Pictures must be left out. Retype exactly the lines from the one containing "Task: Open the Overview tab" through the last line of the records below.
• • •
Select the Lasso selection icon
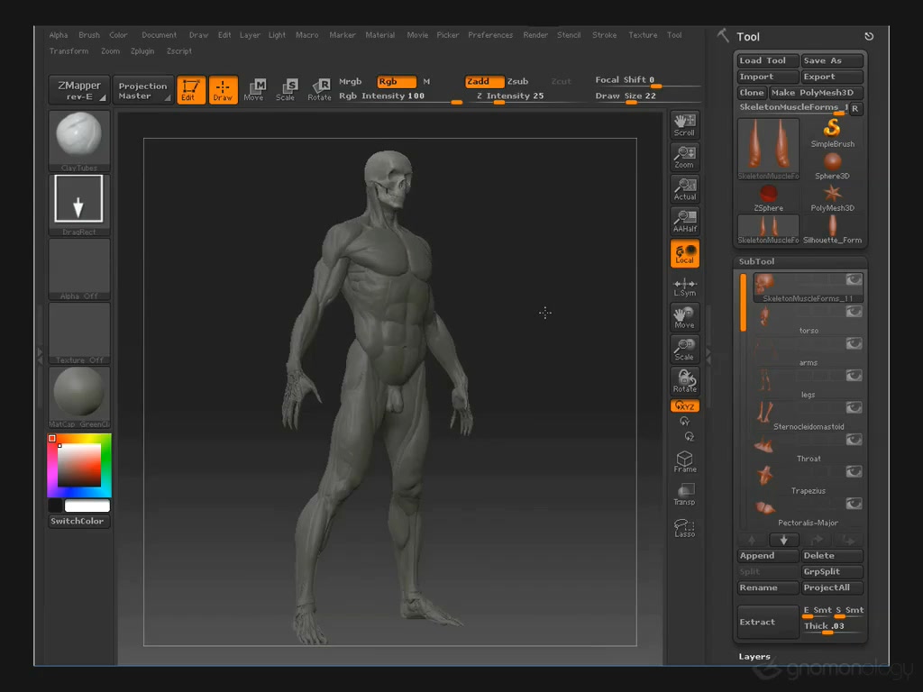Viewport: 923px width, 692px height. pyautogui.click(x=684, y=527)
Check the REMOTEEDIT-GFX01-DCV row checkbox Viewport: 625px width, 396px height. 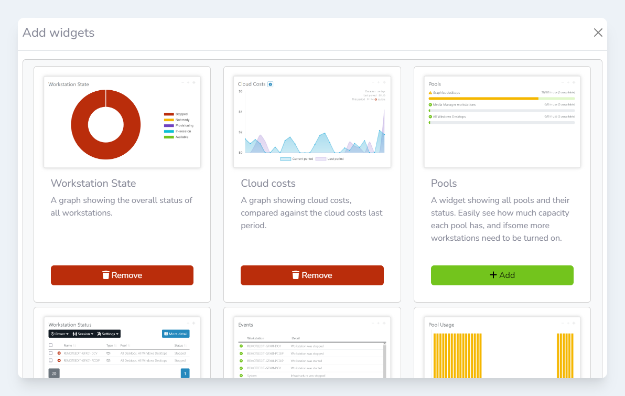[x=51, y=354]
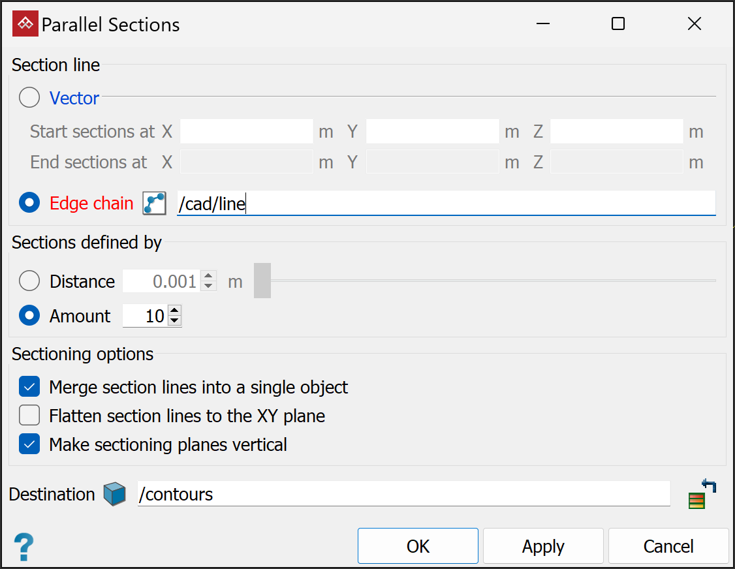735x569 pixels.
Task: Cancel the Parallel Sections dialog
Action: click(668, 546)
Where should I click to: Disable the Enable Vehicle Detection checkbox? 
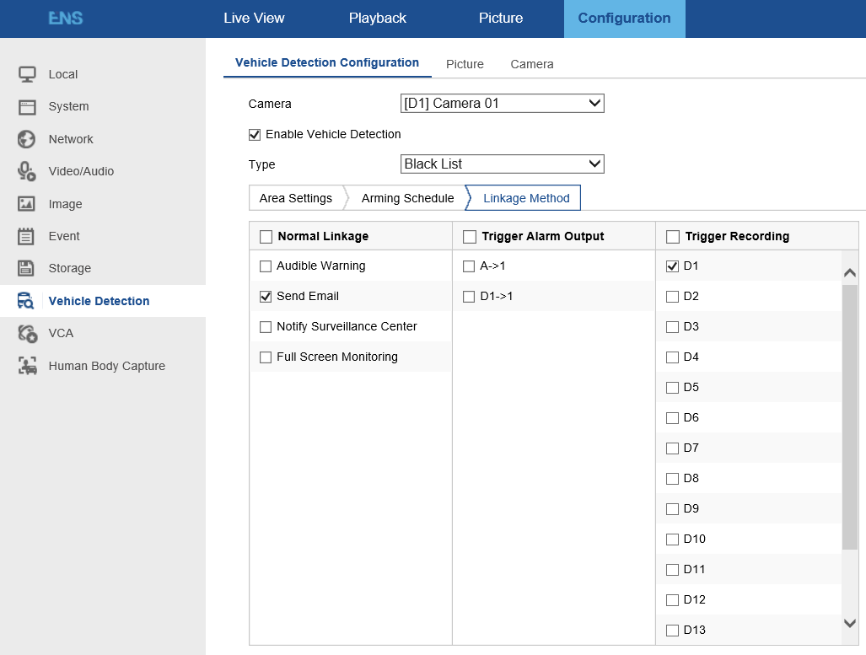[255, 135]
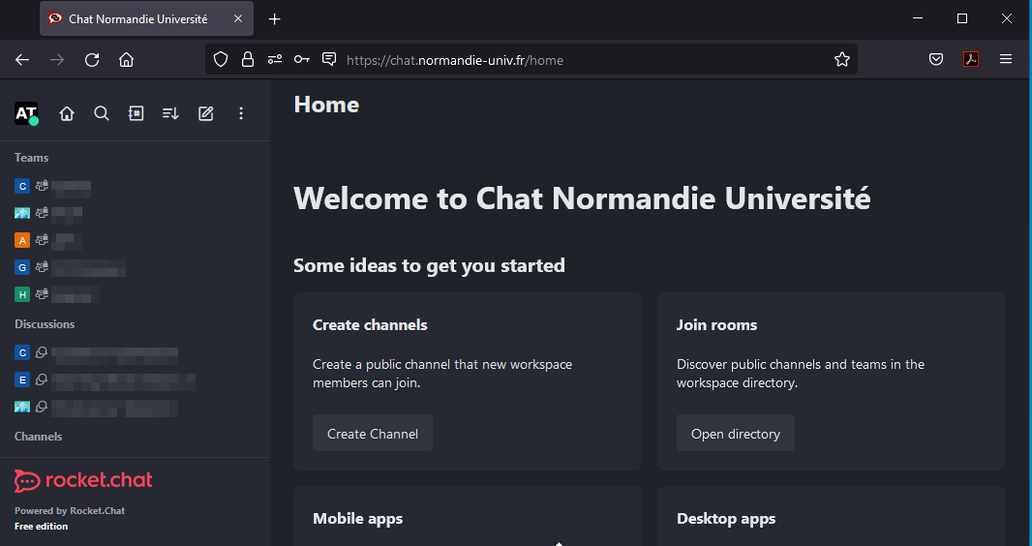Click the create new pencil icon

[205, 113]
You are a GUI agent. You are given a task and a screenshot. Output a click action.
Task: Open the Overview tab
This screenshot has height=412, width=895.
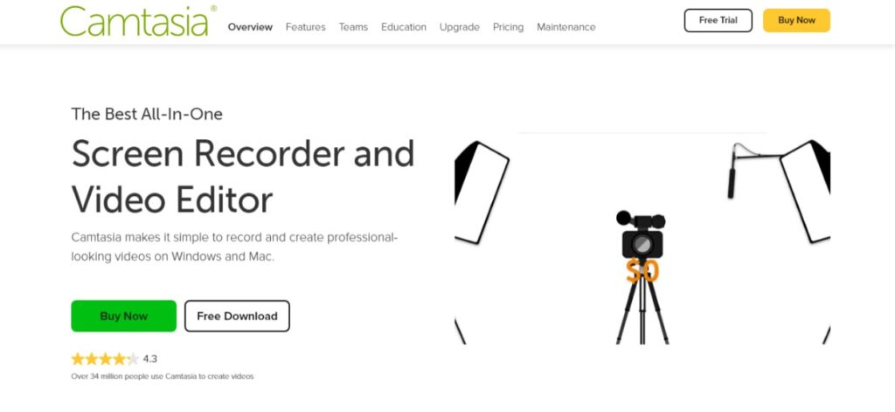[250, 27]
• • •
TASK ANSWER —
Task: Open the Overview tab
This screenshot has height=412, width=895.
[250, 27]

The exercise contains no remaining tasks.